Alongside Patti Smith, Marianne Faithfull has established herself as one of rock's grand matriarchs. Over a career spanning four decades, Faithfull has experienced a number of defining phases, beginning in 1969 with her version of "As Tears Go By." She reinvented herself in 1980 with Broken English, followed by the emergence as a latter-day chanteuse, perfectly merging a Nico-like weariness with a smoky Marlene Dietrich sexuality, as on Hal Wilner's 1985 tribute to the music of Kurt Weill, Lost in the Stars. The Wilner/Faithful team subsequently created the triumphant 1987 solo album, Strange Weather.

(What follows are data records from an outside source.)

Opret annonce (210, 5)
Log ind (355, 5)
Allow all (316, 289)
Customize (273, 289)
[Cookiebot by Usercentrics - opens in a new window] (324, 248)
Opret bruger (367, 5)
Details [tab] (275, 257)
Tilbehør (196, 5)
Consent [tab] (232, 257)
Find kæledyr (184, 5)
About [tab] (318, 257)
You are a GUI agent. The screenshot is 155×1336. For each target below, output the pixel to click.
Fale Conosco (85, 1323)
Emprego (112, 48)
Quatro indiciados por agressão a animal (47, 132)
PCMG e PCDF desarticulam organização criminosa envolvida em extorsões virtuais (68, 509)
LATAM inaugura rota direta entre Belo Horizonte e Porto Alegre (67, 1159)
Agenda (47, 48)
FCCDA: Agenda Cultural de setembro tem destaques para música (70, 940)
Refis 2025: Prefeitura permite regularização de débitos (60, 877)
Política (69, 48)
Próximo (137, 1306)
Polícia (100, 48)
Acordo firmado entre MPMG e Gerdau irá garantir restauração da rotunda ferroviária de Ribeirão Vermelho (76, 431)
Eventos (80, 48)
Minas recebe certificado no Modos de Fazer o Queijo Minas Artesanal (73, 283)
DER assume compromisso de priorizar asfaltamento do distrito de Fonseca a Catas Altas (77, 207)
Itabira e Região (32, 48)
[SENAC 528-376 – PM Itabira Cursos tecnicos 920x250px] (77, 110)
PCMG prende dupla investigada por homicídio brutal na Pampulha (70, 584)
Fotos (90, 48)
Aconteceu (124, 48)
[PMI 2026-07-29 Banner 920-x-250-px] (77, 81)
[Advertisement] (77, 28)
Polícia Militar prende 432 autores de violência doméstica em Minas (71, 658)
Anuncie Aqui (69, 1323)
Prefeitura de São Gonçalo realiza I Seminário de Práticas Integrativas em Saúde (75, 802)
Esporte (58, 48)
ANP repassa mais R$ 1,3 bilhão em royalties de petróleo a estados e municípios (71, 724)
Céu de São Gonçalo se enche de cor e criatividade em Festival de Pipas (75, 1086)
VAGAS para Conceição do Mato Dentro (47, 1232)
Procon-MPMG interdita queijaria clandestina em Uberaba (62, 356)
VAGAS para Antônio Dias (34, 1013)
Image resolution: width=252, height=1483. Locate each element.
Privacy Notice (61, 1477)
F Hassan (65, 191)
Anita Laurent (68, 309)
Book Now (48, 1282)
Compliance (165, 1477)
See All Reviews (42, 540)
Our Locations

She's worked with a number of different producers since attempting new musical directions with uneven results, though she often displayed her brilliance as a master musical interpreter. Since her reunion with producer Hal Wilner starting in 2005 with Before the Poison, Faithfull's recordings have maintained an even keel, while continuing to openly explore her ever-expanding songbook.
On the heels of her excellent all-covers 2008 recording, Easy Come Easy Go, Faithfull and Wilner recorded the new release, Horses and High Heels, in New Orleans, including a number of eclectic covers in addition to four originals by Faithfull and collaborators. The result is striking, vibrant and often surprising.
Wilner assembled an excellent backing band, mainly consisting of New Orleans-based musicians, among them guitar ace Doug Pettibone, best known for his work with Lucinda Williams, UK émigré keyboardist Bob Andrews, formerly of Graham Parker's Rumour and Brinsley Schwarz, the veteran vocalist Jenni Muldaur (Geoff and Maria's daughter) and the legendary Meters bassist George Porter, Jr. If that wasn't enough, Mac Rebennack (Dr. John), Lou Reed and MC5 guitarist Wayne Kramer also make contributions. Wilner provides an organic or "live" feel, tailoring the orchestration to tastefully serve, and not overwhelm, Faithfull's vocals.
Her version of singer/songwriter R.B. Morris's "That's How Every Empire Falls" (John Prine covered it in 2009) perhaps best exemplifies Faithfull's power as a singer. While the tragic quality of the original lingers, she inserts a sadly elegant tone, making a deeply poignant comment on our current global state of affairs. Horses and High Heels also includes superb renditions of songs by two lesser-known UK songwriters from the early ‘70s, Jackie Lomax's "No Reason" (Lomax was once signed to the Apple label) and Lesley Duncan's "Love Song." Faithfull's originals, two co-written with guitarist Pettibone, contain a pop sensibility that deftly intersects with Faithfull's confident, melancholic deadpan execution; Morrissey should take note.
At the time of this review, there has been no announcement of U.S. distribution of Horses and High Heels, Faithfull's 23rd solo release, which would be an insult. Not only does it creatively blend a New Orleans groove (the rhythm section of Porter and former Continental Drifters drummer Carlo Nuccio is killer) with the singer's distinct delivery, it also marks yet another phase in Marianne Faithfull's astonishing evolution.